Were the Macleans always loyal to the Scottish monarch?
The Macleans are a Scottish clan. They emerged from what we now know as Scotland, and the seat of the clan chief is on the Scottish island of Mull. In the 13th century, the Maclean chief fought victoriously with the Scottish king against Norse rule of the Isles. A generation later the Macleans fought with the Scottish king for Scottish independence against the English. The Macleans were among the Jacobites in the 17th and 18th centuries fighting to keep the Scottish line of monarchs, the Stewarts, in control of Scotland.
But the Macleans also fought against the Scottish king again and again. And the Scottish king, long before the English government, was also trying, and often failing, to control them. The king was both their friend and their enemy. The Macleans emerged in the twelfth century at a time in which Scotland’s borders were not absolutely defined. The crown had more control over some places than others. Throughout this time, though the Macleans gave allegiance to the Scottish throne, they acted as Macleans first and Scots second. They might fight to the benefit of the Scottish kingdom but if the king threatened their autonomy they would fight against him as well.

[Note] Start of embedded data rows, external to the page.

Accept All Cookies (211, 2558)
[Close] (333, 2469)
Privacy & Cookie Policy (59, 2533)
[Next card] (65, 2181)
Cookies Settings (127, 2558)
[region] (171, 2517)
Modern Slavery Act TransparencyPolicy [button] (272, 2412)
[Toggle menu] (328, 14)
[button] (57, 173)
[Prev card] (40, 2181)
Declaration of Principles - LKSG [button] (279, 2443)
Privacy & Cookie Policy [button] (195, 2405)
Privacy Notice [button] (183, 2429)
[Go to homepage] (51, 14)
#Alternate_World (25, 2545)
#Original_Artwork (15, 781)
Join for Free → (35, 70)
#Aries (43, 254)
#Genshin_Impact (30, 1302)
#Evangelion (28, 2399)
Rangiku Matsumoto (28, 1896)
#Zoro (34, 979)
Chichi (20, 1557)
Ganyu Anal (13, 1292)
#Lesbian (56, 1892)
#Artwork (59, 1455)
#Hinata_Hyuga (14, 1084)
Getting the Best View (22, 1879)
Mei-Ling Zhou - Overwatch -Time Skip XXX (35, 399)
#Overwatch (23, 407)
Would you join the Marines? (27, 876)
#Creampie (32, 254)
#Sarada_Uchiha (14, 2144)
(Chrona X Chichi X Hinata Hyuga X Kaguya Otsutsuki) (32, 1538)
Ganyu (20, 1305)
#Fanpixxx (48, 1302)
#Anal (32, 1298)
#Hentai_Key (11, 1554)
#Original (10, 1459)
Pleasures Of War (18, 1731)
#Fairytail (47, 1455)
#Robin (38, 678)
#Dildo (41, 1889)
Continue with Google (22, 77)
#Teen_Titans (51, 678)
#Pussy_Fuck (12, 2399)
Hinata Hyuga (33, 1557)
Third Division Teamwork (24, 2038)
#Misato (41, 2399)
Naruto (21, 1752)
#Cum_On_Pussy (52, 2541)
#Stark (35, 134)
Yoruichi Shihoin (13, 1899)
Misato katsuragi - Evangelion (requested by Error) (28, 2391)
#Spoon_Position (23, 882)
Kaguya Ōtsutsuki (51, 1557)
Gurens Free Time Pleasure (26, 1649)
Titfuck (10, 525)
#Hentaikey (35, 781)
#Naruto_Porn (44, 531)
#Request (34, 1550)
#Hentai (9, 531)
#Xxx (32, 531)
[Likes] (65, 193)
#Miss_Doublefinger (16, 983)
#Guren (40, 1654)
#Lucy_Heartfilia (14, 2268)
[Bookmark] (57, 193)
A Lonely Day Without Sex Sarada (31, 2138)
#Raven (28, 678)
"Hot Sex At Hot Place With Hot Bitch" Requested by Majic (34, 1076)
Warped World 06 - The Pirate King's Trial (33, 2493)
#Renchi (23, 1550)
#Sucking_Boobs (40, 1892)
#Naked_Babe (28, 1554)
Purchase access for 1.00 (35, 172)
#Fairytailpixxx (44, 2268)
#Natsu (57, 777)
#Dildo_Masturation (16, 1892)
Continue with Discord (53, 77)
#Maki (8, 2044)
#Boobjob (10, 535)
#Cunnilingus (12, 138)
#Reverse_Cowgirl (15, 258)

The King, the Lord and the Chief
Throughout medieval Europe, a feudal system was in place. This meant that ordinary people did not look first to the king for their laws. There was a hierarchy of rulers in between. This was not just like a system of managers, where the company manager is over the store manager and the shift manager is below them. These rulers weren’t hired or fired by the king (if imprisonment or death doesn’t count as being ‘fired’), and often these rulers had disagreements with the king or simply had little communication with him, or even saw him as irrelevant to their own decisions. Although as time went on Scottish monarchs gained more power, this often led to increased conflict with rulers under them. All in all, things didn’t always go the king’s way.
In the Western Isles, clan chiefs held great power. The Maclean chief himself was a feudal ruler and above him was the Lord of the Isles. This was the MacDonald chief. In the fifteenth century the Macleans, alongside other Highland clans, fought against the Scottish king to try and win land for the MacDonalds. In ballads, the Battle of Harlaw was reported to have caused 900 casualties among the Highlanders and 600 among the lowlanders.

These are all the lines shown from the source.